■ DIRECTIONS FOR THIS TASK: From the first line to the last, return the data exactly, with no pictures.

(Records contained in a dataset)
========================================
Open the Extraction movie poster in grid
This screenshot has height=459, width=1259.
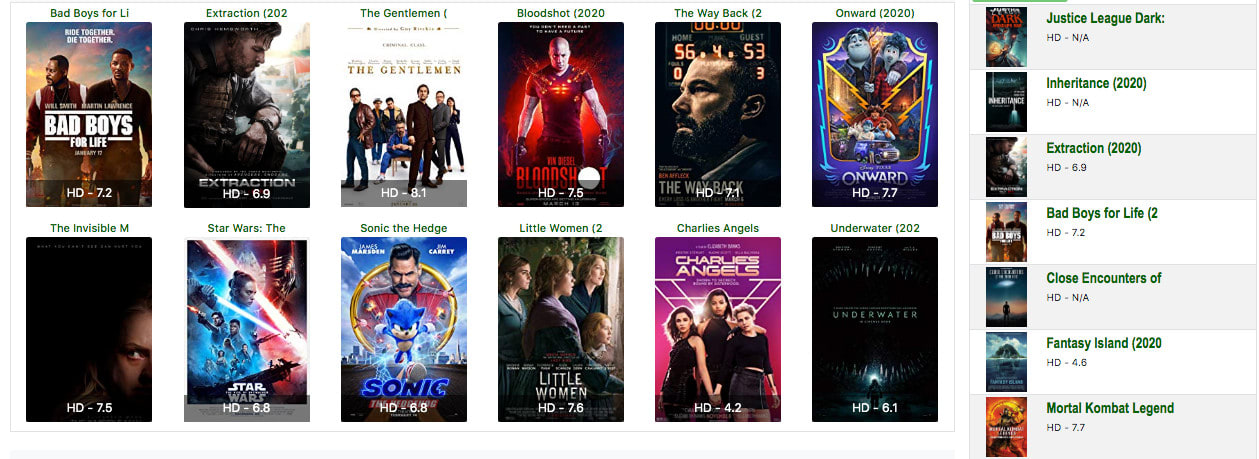tap(247, 114)
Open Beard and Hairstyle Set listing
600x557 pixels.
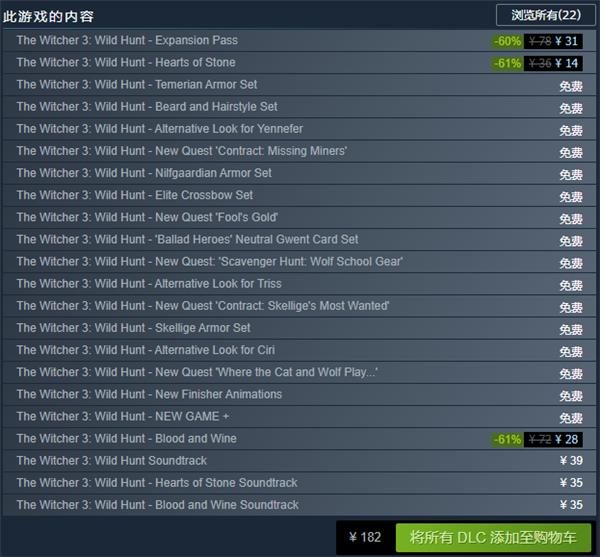(299, 107)
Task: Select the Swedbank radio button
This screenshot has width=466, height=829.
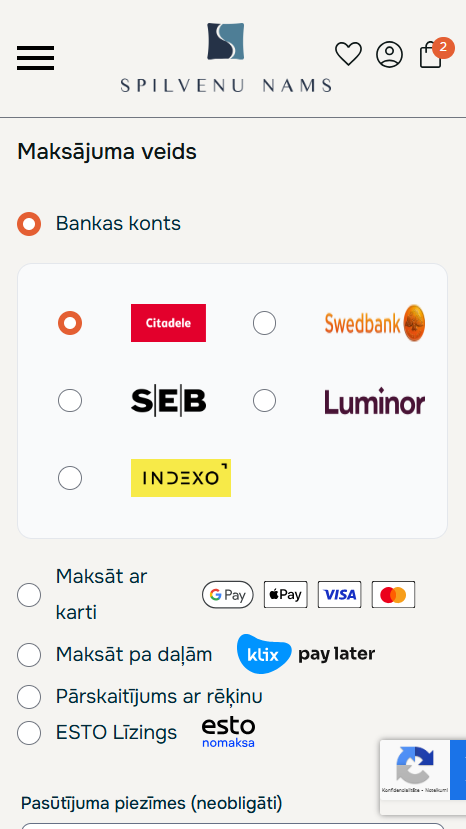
========================================
■ COMPLETED TASK:
Open the Extraction movie poster in grid
This screenshot has height=459, width=1259.
tap(247, 114)
Open Beard and Hairstyle Set listing
600x557 pixels.
(299, 107)
Task: Select the Swedbank radio button
This screenshot has width=466, height=829.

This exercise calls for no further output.